Cosa fare:
Riporti il tratto che va dalla riga contenente "Where should I" fino alla fine dei record, sostituendo "screenshot" con "page" e lasciando invariato tutto il resto. Ometta le immagini dalla risposta.

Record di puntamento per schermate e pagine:

_ _ _ _ _ _ _

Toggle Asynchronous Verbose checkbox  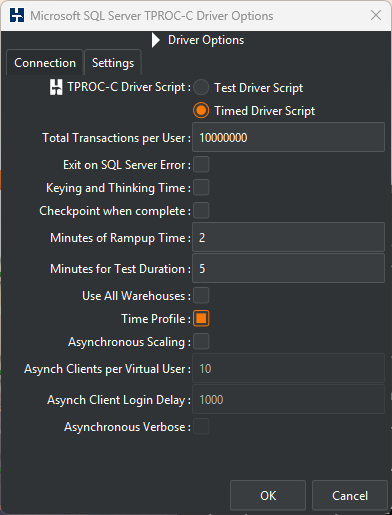[201, 427]
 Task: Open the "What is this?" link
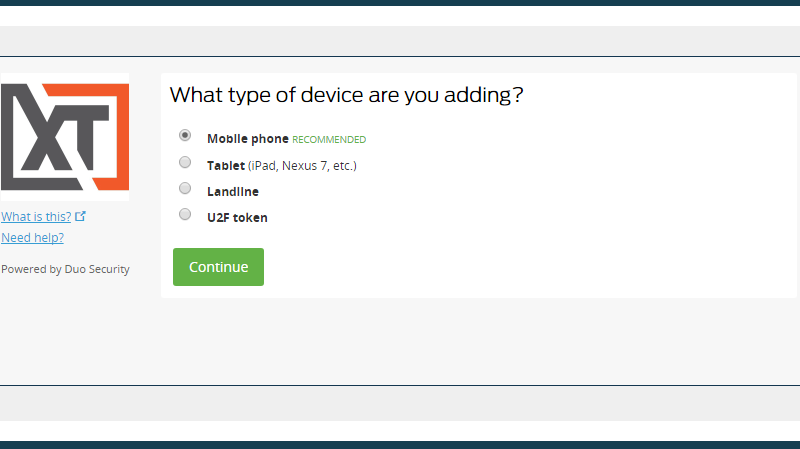[36, 216]
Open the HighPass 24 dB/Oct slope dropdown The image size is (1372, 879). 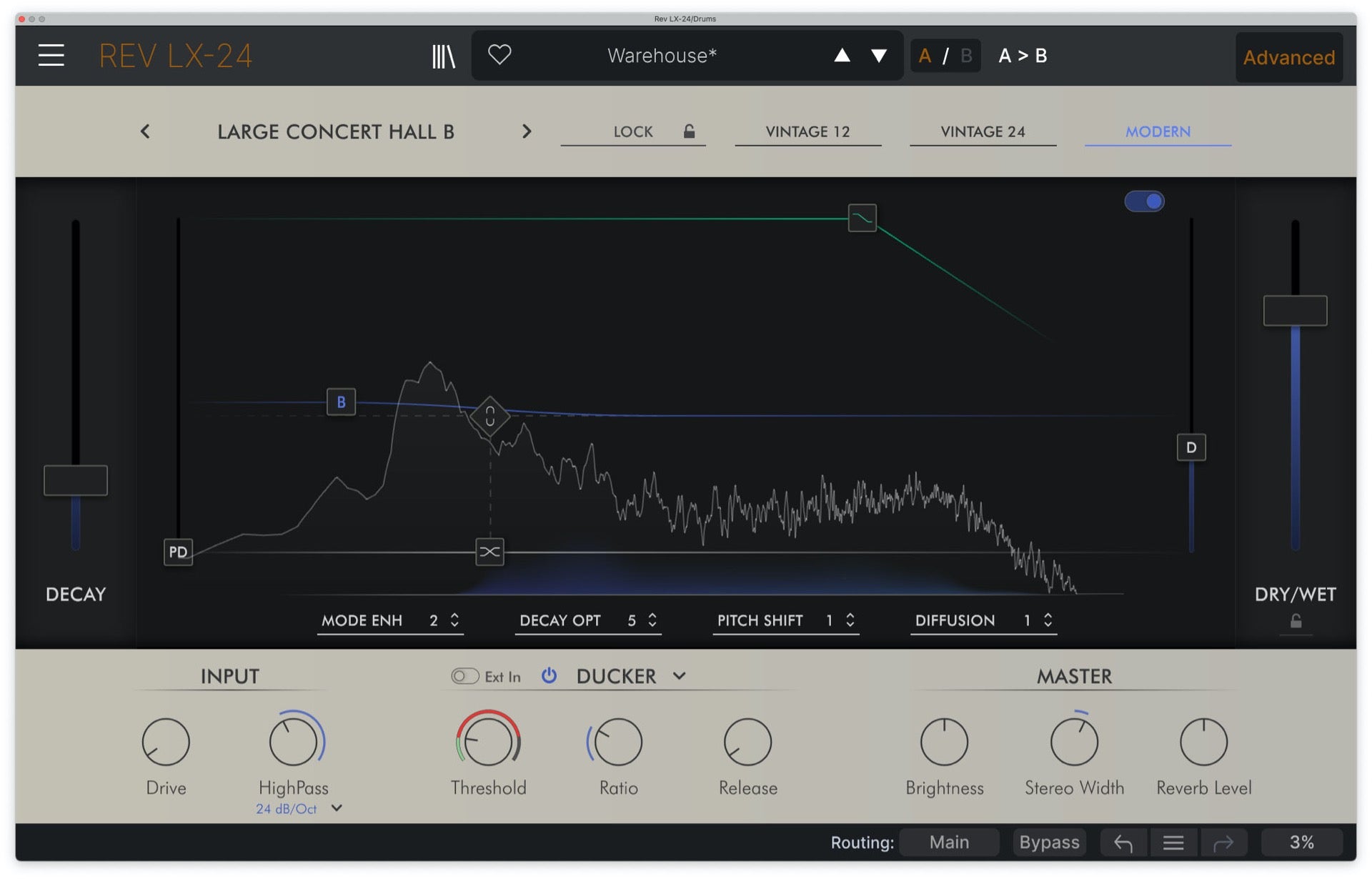337,808
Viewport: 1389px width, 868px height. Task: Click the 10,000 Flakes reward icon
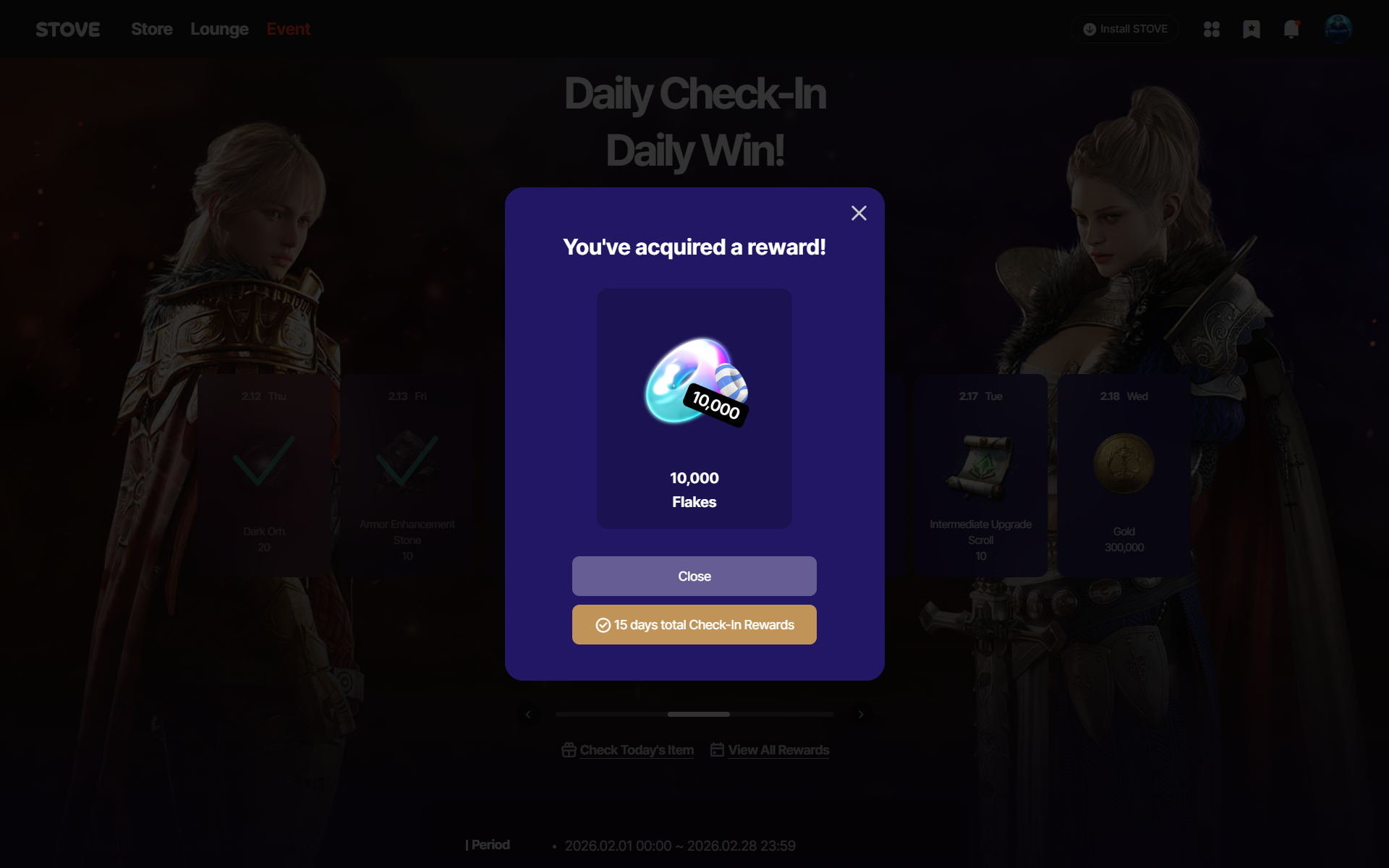[696, 382]
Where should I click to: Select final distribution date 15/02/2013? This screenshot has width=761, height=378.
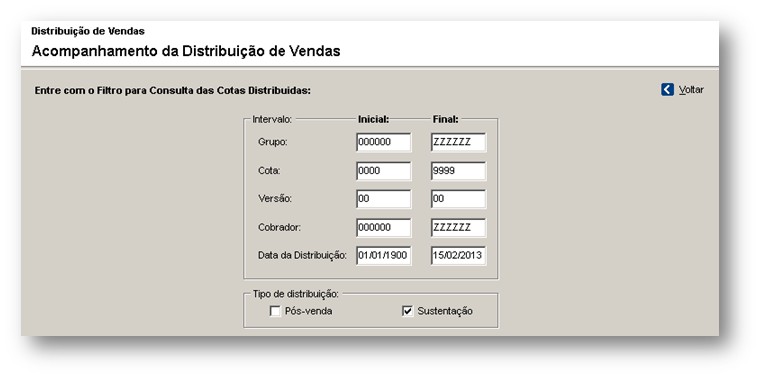(458, 256)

_ _ _ _ _ _ _

Risultato completo:
Where should I click to: Select final distribution date 15/02/2013? This page has width=761, height=378.
(458, 256)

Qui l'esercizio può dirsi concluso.